Поскольку остров был крохотный, то и замок был совсем небольшой, и слуг было немного, зато самые преданные графу.
Жозефина попала сюда случайно. Шла-шла — и пришла. Да по дороге упала в берлогу медведя, да с перепугу все позабыла: кто она, куда шла… Помнила только, что зовут Жозефиной и что не прочь наняться горничной.
Все это неважно. Важно, что Жозефина была ужас до чего красивая девушка. Это и решило все дело. Встретивший ее на берегу камергер графа не стал даже выслушивать путаных объяснений про лес и про берлогу медведя: просто отвел в замок, сунул в руки тряпку и велел наводить чистоту.
А дальше было вот что.
* * *
…Стоял солнечный полдень. Во внутреннем дворике замка было пустынно. Из кухни доносились слабое позвякивание посуды, голоса поварят и вкусный запах жареной курицы.
Жозефина вышла из кухни и остановилась, оглядываясь. С одной стороны высились величественная главная башня и строение пониже с жилыми помещениями. С другой — тянулись хозяйственные постройки. По обеденному времени во дворе никого не было.
Жозефина медленно пересекла мощеный камнем двор и остановилась перед входом в графскую лабораторию.

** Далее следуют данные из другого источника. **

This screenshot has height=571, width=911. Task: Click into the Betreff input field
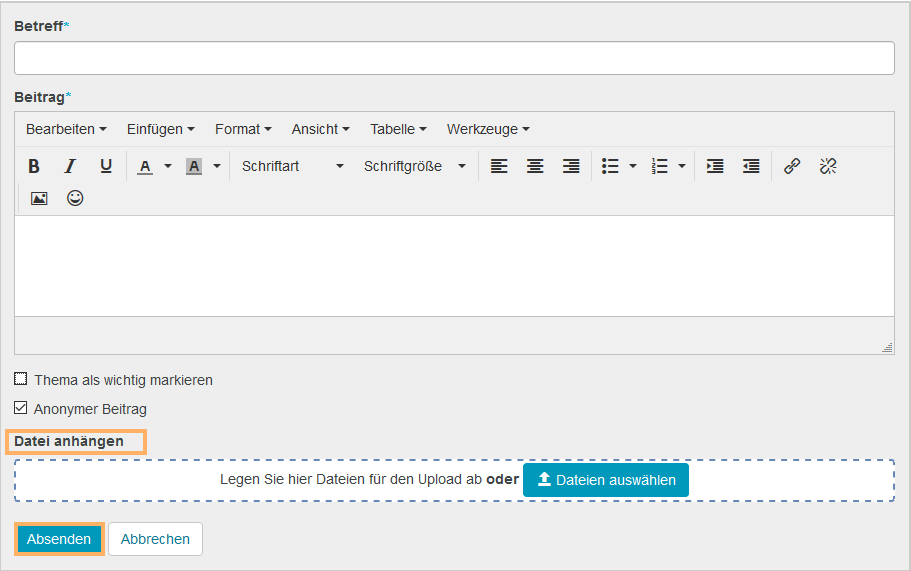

Подергав замок на дубовой, обитой железом двери — черт, заперто! — она снова оглянулась. Подобрала юбку, уселась на корточки. И вытащив из складок подола хитро закрученную отмычку, быстро сунула в скважину замка.
Трик-трик, скрипела палочка, трик-трик! И что-то, кажись… ей-ей, что-то поддавалось!
Неужто получится? Склонившись над замком, Жозефина затаила дыхание.
Трик-трик! — пела палочка — сейчас-сейчас!
— Что это ты тут делаешь? — раздался голос за спиной.
Трым-брым… осеклась палочка, сломавшись. Подскочив, как ужаленная, Жозефина выпрямилась.
— Колдуешь над замком? — спросил господин Швайн, камергер графа. То был широкоплечий сутулый урод с на удивление низким лбом и весь с ног до головы покрытый черно-бурыми волосами.
Жозефина улыбнулась как можно глупее:
— Да вот, пытаюсь вычистить до блеска.
— Ты умница, старательная девушка, — похвалил Швайн, по-доброму прищурив маленькие глубоко посаженные глазки. — Но за этой дверью — еще одна, а за ней — еще четыре. Неплохо бы и там замки почистить.